• TEXTE RETENU:
=======

Au creux des vallées picardes, un élan d’innovation saisit la médecine du travail. Pour la première fois en France, un service interentreprises s’essaye à la télé-médecine. Médisis teste depuis six mois deux chariots de télé-consultation conçus par Hopi Medical pour des examens médicaux à l’embauche de salariés affectés à des postes à risque. L’association, basée dans l’Oise, se félicite des premiers résultats.
Cela faisait un an que le directeur général de Médisis, Olivier Hardouin, évoquait la télé-médecine à son équipe de 26 médecins du travail, sans grand succès au départ. Les territoires couverts par l’association dans l’Oise comprennent des communes de 15 000 habitants environ, proches de grands axes routiers et prisées par des entreprises de logistique. Leurs hangars se greffent à l’économie locale, avec leur nombre conséquent de salariés en contrat court et affectés à des postes à risque. Ces contrats ne peuvent être commencés sans un examen médical et un avis d’aptitude.

=======

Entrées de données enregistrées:
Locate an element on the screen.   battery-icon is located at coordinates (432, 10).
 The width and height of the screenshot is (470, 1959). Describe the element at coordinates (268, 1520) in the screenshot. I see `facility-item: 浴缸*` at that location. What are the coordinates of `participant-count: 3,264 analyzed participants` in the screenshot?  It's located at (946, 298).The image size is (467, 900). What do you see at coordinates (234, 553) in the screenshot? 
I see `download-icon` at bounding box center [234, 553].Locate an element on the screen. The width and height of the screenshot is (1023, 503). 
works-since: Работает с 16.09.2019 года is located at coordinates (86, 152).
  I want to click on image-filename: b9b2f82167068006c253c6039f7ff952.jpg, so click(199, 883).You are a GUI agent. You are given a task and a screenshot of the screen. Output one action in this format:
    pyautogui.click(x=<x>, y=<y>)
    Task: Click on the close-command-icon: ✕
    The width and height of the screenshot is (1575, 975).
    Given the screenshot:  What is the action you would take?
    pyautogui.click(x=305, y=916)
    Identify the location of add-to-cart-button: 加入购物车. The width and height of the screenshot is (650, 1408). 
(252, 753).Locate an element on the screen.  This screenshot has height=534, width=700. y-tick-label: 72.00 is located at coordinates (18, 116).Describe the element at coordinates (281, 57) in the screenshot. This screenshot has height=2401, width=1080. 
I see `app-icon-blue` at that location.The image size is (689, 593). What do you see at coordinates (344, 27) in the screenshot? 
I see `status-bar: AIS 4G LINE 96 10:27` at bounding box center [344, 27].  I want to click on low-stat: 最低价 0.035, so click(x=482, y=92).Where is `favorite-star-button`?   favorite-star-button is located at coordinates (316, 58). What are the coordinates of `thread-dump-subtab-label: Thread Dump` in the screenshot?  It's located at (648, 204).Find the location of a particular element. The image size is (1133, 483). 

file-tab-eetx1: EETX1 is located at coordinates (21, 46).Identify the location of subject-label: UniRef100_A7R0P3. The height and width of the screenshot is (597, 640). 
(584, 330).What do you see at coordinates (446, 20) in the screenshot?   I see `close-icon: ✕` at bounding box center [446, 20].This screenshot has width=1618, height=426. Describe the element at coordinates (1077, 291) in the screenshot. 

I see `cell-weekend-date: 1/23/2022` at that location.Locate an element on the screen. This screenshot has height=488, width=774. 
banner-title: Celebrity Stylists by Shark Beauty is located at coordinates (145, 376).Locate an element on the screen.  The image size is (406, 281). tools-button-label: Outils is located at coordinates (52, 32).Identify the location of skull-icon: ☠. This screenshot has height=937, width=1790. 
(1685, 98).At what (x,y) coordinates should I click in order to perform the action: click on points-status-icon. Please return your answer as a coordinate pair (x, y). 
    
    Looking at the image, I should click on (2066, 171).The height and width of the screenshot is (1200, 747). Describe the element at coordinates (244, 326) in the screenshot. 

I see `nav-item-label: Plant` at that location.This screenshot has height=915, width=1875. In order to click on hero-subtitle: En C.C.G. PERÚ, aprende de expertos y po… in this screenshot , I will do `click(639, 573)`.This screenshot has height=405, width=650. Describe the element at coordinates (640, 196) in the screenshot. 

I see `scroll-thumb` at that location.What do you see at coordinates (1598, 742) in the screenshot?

=======

• CONSIGNE: Recopiez le passage de l'article sur la télé-médecine en commençant par « Cela faisait un » et en poursuivant jusqu'à « un avis d’aptitude. ».

• CORRIGÉ:
Cela faisait un an que le directeur général de Médisis, Olivier Hardouin, évoquait la télé-médecine à son équipe de 26 médecins du travail, sans grand succès au départ. Les territoires couverts par l’association dans l’Oise comprennent des communes de 15 000 habitants environ, proches de grands axes routiers et prisées par des entreprises de logistique. Leurs hangars se greffent à l’économie locale, avec leur nombre conséquent de salariés en contrat court et affectés à des postes à risque. Ces contrats ne peuvent être commencés sans un examen médical et un avis d’aptitude.